Senate Panel Approves Bill To Make The Justice Dep’t Hollywood’s Private Police Force

We were just talking about how a huge number of public interest groups had explained to the Senate why the new Enforcement of Intellectual Property Rights Act was a such terrible idea since it would add a Copyright Czar in the White House and let the FBI file civil charges against people caught infringing on copyrights. After all, there’s simply no logical explanation for why the FBI should be propping up the obsolete business model of an industry that refuses to change with the market.

However, it appears that public interest groups don’t fund campaigns like the entertainment industry does. The Senate Judiciary Committee has gone ahead and approved moving the bill forward by a 14-4 margin, basically handing over Justice Department resources to Hollywood to protect its business model with no real justification.

The bill’s sponsor, Sen. Patrick Leahy’s explanation is pretty stunning in its ignorance:


“We all know that intellectual property makes up some of the most valuable, and most vulnerable, property we have. We need to do more to protect it from theft and abuse if we hope to continue being a world leader in innovation.”

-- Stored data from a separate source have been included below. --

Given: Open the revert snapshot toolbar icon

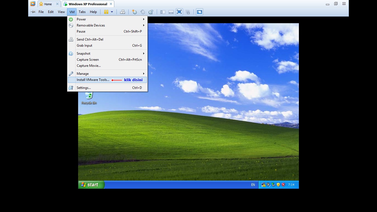Looking at the screenshot, I should pyautogui.click(x=143, y=12).
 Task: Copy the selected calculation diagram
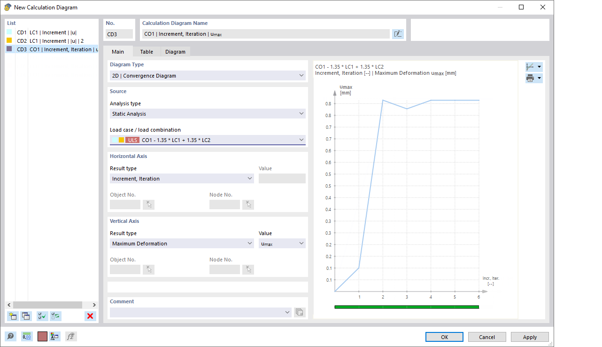tap(26, 316)
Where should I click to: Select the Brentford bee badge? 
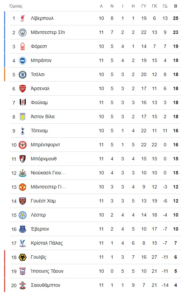point(23,145)
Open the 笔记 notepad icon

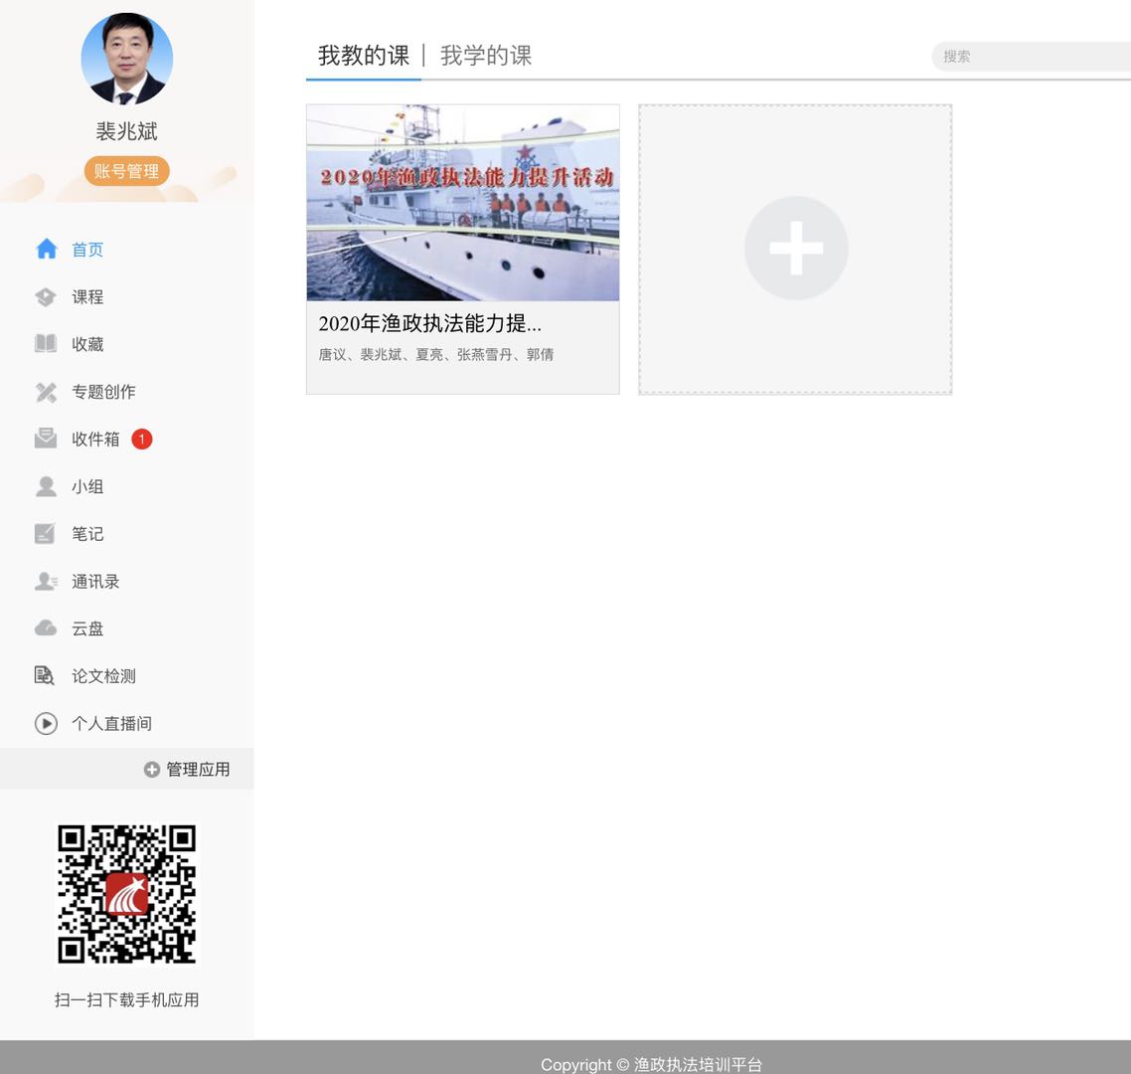(46, 534)
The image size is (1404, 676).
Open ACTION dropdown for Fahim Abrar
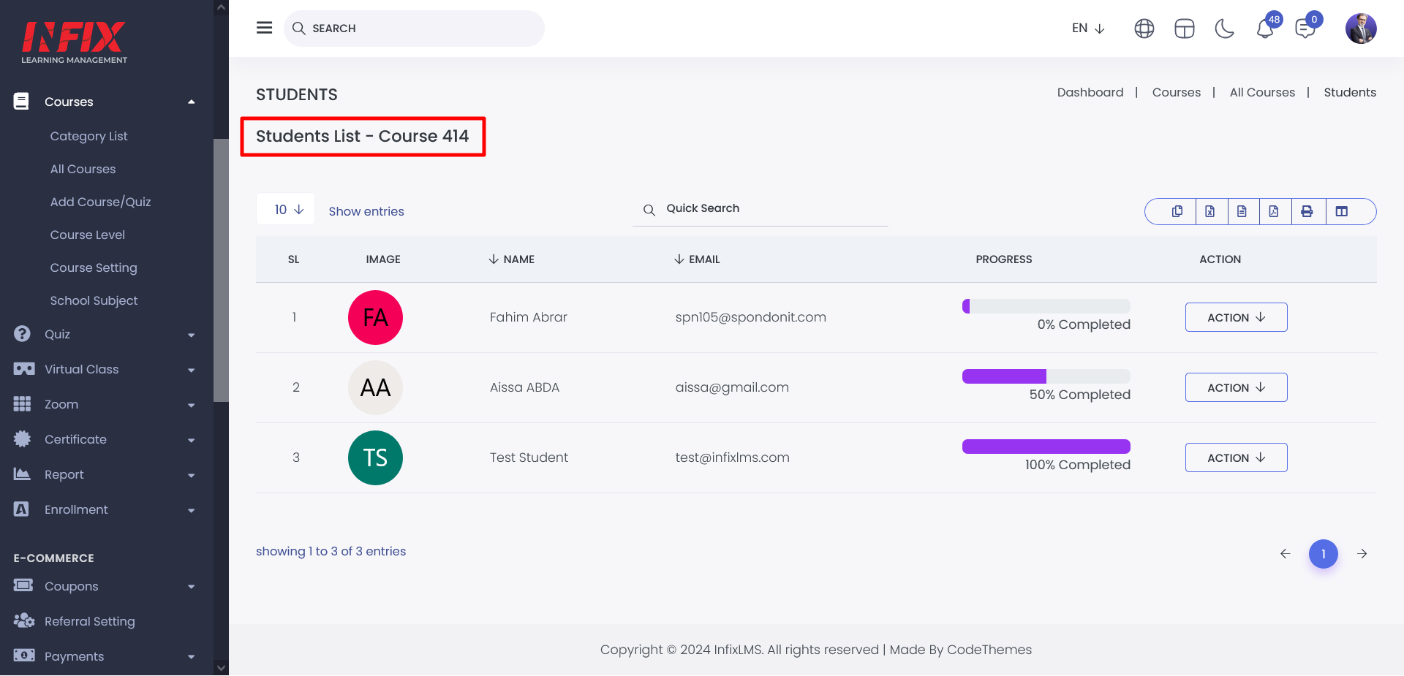click(1236, 317)
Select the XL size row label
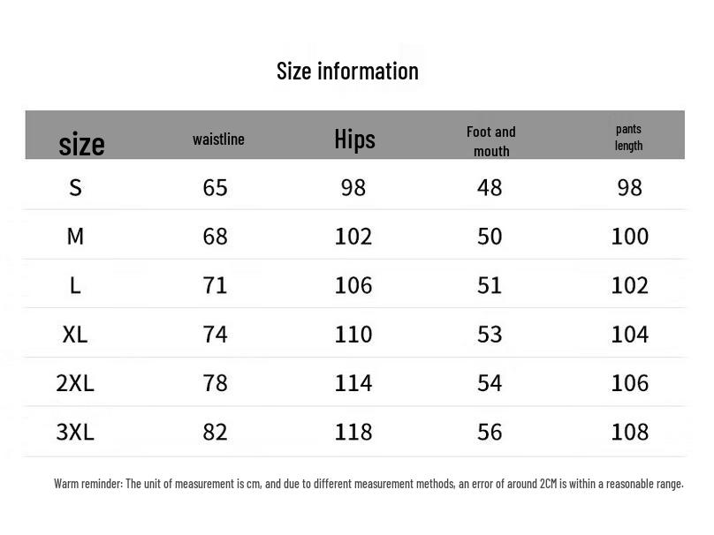This screenshot has height=535, width=714. (75, 334)
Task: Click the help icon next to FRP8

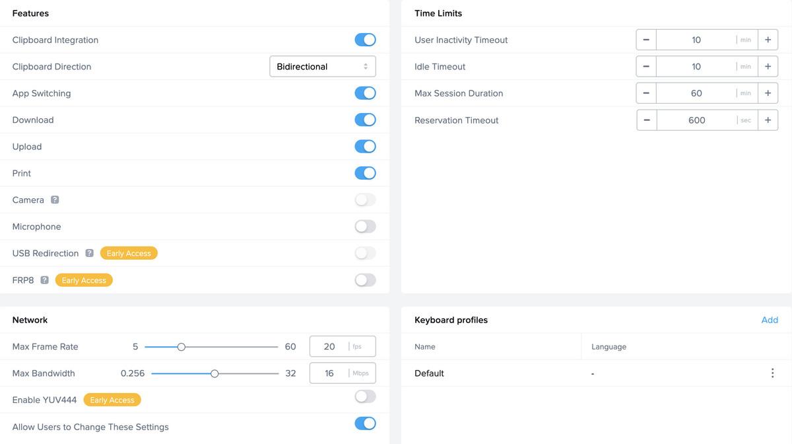Action: click(x=44, y=280)
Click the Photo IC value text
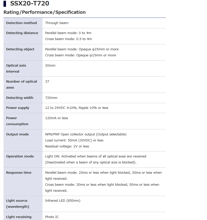The height and width of the screenshot is (220, 207). coord(52,217)
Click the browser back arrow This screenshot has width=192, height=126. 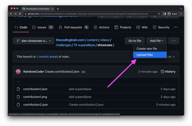tap(11, 14)
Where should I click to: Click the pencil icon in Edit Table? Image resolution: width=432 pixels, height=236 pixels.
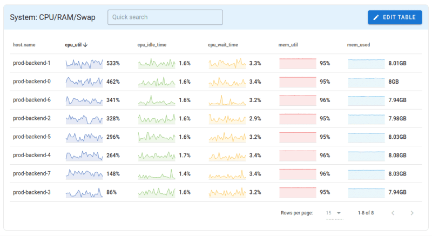click(x=376, y=17)
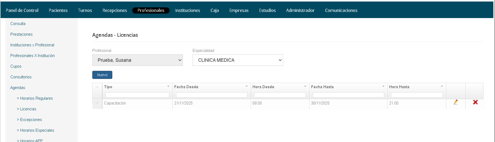
Task: Open Fecha Desde column filter arrow
Action: tap(246, 86)
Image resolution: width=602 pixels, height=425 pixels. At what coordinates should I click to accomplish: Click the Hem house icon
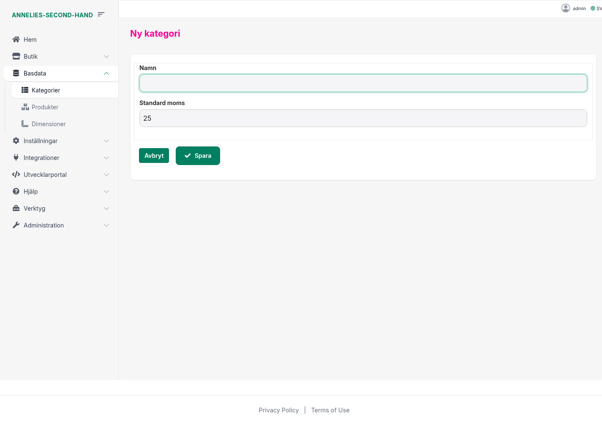pyautogui.click(x=16, y=39)
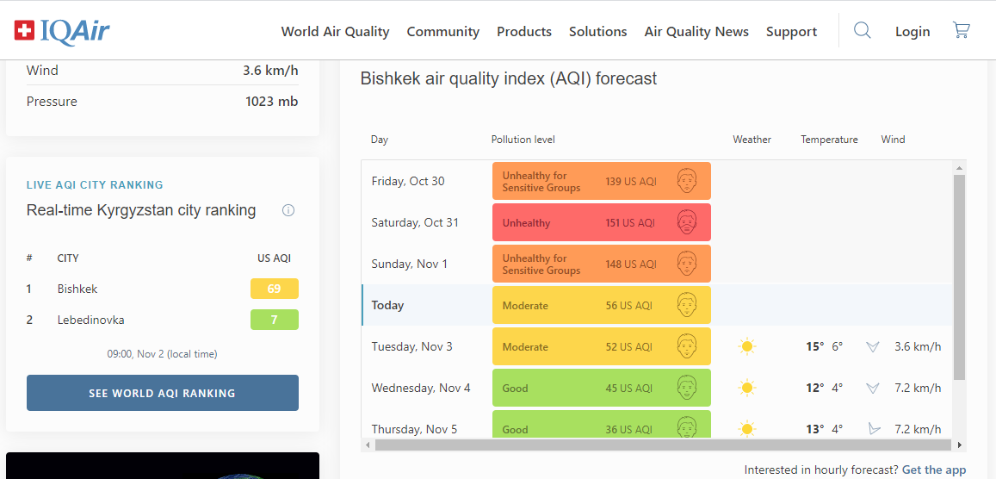
Task: Click the IQAir logo
Action: click(x=62, y=31)
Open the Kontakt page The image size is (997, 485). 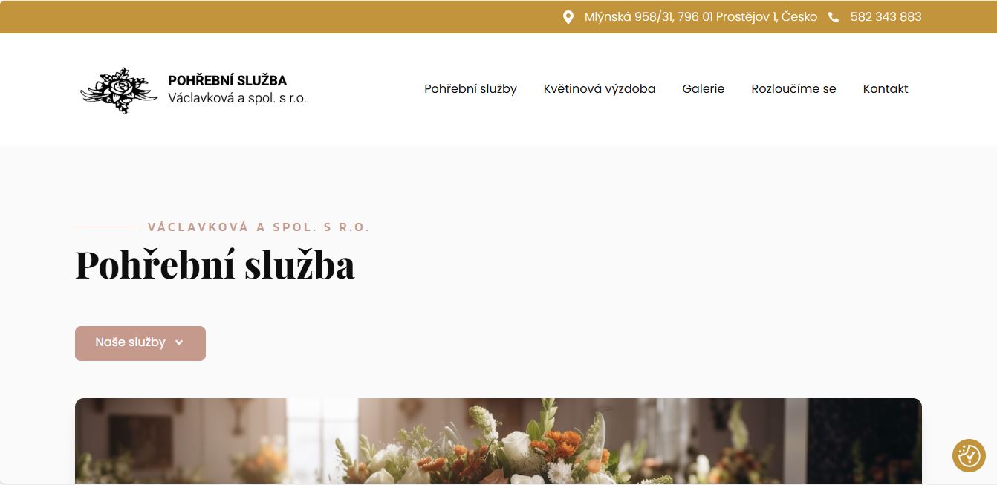pos(886,89)
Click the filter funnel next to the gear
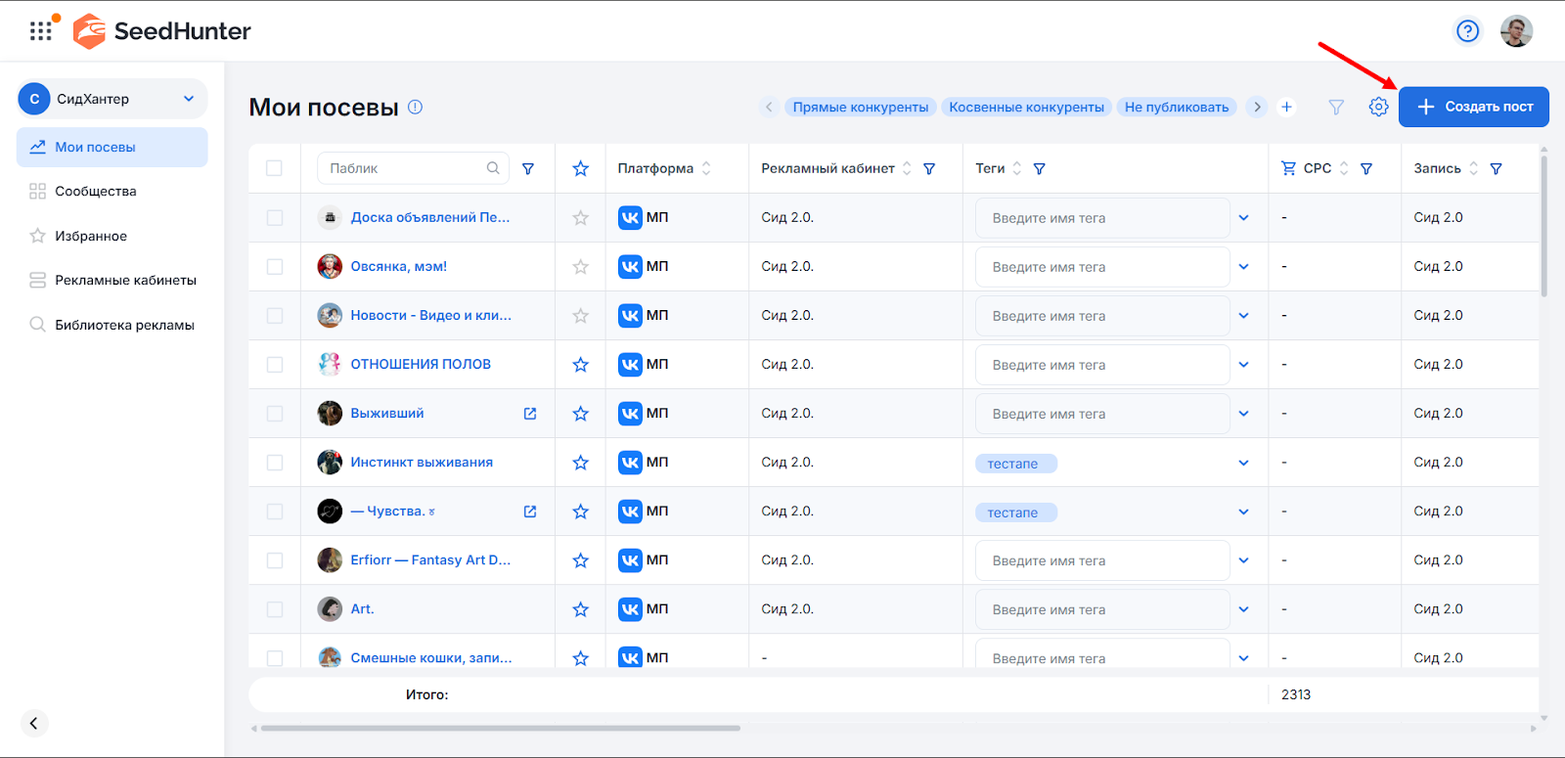 [1336, 107]
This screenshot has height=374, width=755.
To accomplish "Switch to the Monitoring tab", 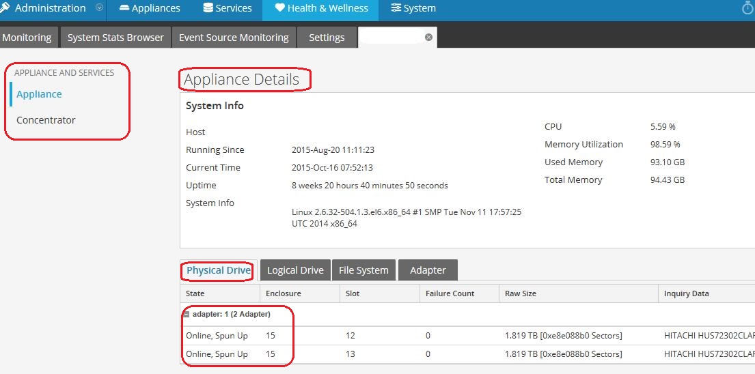I will point(27,38).
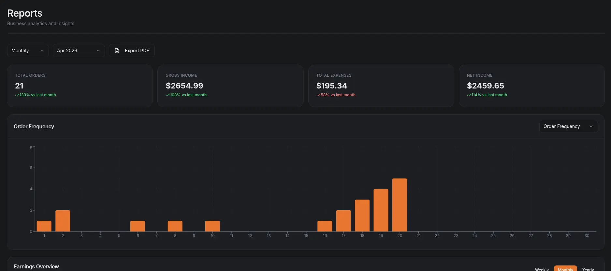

Can someone send him a copy of Against Intellectual Monopoly so he can understand how nearly every part of that sentence is wrong. First off, intellectual property, despite the name, is not “property” at all. It’s also not “vulnerable” except if you mean that there are better business models out there for dealing with. He gives no convincing reason why we should “protect” it, other than a factually untrue statement about “theft,” when infringement and theft are two totally different things and should be dealt with in two totally different ways. Finally, studies have shown that the more “protected” IP is, the less innovation results, so his final clause is simply backwards. This bill will serve to limit American innovation, and open up more foreign innovation instead. But, as long as it means the RIAA doesn’t need to innovate…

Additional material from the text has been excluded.